What you will do
a - Decide whether each statement below agrees with the forum thread on VTune Profiler and MPI. For each, answer yes or no and quote the words from the thread that settle it.
(i) When an MPI application runs on multiple nodes, VTune Profiler creates result directories per compute node.
(ii) VTune Amplifier and Intel Advisor record the communication patterns and communication costs of an MPI application.
(iii) The person replying intends to use amplxe-cl.
b - From the forum thread on VTune Profiler and MPI, set down the passage that begins at the words "Thank you very" and stops after "use amplxe-cl instead.", word for word.

Text block
==================================================
If a MPI application is launched on multiple nodes, VTune Profiler creates a number of result directories per compute node in the current directory encapsulating the data for all the ranks running on the node in the same directory.

Please refer the below link to know the utilization of both the tools with MPI, Intel Advisor and Intel VTune profiler, to collect performance data at the node and core level

https://software.intel.com/content/www/us/en/develop/articles/using-intel-advisor-and-vtune-amplifie...

A separate tool exists to record the details of the communication patterns and communication costs of an MPI application, the Intel® Trace Analyzer and Collector. The information provided by VTune™ Amplifier and Intel® Advisor is focused on the core and node performance, and complements the specific MPI communication details provided by the Intel® Trace Analyzer and Collector.

Please check this and let us know if this works.


Regards,

Alekhya


i9
Beginner
402 Views

Thank you very much for your reply.

 

The version of VTune is `Intel(R) VTune(TM) Amplifier 2018 Update 4 (build 574913) Command Line Tool`, so I would use amplxe-cl instead.
==================================================
Record extracts
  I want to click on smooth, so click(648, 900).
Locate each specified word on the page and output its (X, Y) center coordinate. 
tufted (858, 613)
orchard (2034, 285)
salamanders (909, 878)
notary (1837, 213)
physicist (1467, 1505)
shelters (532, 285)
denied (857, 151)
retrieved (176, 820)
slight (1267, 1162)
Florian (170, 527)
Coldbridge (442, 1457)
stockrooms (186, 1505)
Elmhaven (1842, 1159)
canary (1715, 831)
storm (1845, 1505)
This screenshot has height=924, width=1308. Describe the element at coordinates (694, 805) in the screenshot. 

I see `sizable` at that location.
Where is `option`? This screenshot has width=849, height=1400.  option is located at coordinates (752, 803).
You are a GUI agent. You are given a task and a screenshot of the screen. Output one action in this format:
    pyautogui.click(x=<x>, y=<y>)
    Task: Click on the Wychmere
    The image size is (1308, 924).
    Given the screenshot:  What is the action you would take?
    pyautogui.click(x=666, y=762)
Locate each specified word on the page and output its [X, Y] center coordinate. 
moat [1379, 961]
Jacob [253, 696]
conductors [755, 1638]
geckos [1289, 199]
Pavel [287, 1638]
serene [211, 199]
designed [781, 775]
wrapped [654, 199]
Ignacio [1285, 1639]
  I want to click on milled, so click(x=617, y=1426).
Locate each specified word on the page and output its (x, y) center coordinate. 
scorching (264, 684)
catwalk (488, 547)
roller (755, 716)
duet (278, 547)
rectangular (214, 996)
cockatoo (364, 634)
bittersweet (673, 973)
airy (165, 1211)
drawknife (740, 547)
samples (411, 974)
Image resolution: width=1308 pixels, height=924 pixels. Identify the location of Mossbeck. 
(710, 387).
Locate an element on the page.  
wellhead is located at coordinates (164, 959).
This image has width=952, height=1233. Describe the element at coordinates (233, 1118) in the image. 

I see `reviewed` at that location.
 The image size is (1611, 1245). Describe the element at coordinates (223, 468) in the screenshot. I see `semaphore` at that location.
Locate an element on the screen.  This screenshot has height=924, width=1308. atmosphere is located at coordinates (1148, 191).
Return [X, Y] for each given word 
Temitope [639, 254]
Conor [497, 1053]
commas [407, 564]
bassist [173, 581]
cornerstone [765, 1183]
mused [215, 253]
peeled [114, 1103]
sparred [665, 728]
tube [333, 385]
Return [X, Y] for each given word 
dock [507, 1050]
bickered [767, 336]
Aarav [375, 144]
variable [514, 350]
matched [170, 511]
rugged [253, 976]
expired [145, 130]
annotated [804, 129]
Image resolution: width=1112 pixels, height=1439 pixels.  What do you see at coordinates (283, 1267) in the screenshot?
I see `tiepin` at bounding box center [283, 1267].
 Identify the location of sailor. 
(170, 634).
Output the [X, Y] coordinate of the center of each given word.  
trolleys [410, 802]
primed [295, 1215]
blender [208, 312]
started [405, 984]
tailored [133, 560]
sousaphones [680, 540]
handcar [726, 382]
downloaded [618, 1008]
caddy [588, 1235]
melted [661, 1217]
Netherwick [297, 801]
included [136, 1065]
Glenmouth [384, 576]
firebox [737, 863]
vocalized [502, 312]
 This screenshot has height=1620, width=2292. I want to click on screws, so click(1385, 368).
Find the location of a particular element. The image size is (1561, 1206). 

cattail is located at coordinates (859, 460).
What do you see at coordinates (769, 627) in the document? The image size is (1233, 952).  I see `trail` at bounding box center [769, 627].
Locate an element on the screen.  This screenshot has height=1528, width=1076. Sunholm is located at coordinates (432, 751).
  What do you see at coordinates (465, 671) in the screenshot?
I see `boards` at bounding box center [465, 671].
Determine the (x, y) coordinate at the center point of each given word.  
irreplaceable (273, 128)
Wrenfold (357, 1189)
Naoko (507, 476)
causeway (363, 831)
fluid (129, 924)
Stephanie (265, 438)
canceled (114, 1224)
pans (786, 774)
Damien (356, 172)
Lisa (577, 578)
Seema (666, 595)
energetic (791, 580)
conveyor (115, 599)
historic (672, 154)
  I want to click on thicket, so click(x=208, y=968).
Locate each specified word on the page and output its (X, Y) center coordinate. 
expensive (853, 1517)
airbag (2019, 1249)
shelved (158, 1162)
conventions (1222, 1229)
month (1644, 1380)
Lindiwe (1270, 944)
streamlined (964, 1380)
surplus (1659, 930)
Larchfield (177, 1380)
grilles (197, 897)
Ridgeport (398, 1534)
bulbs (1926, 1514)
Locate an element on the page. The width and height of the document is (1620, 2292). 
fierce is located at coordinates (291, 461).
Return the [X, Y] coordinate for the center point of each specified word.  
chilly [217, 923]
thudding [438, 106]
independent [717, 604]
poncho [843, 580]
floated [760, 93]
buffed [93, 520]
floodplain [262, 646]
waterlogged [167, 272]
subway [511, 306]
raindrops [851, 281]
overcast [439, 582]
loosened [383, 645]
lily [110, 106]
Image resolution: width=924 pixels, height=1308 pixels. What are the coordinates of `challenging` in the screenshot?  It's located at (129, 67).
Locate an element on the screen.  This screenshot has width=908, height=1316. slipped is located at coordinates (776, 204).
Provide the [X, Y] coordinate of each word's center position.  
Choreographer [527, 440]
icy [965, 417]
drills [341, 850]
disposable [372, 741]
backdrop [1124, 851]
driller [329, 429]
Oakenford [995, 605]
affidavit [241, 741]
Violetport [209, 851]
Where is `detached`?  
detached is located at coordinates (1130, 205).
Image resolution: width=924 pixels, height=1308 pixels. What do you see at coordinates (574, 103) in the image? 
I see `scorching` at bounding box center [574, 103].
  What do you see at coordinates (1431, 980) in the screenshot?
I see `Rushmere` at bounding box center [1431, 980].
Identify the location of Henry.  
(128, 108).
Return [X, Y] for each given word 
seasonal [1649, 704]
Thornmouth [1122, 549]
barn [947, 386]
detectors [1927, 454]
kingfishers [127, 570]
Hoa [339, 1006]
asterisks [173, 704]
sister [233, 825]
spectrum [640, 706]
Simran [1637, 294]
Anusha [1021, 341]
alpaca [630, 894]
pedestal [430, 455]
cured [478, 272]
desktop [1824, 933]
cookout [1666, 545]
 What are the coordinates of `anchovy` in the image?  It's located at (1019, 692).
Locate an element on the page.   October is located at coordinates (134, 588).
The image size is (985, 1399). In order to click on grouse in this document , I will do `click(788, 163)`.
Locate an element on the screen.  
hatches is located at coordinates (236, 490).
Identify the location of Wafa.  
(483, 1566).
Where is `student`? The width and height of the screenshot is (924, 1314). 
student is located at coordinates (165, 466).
==================================================
Expected results
a -
(i) Yes: "VTune Profiler creates a number of result directories per compute node in the current directory"
(ii) No: "A separate tool exists to record the details of the communication patterns and communication costs of an MPI application, the Intel® Trace Analyzer and Collector."
(iii) Yes: "so I would use amplxe-cl instead."

b -
Thank you very much for your reply.

 

The version of VTune is `Intel(R) VTune(TM) Amplifier 2018 Update 4 (build 574913) Command Line Tool`, so I would use amplxe-cl instead.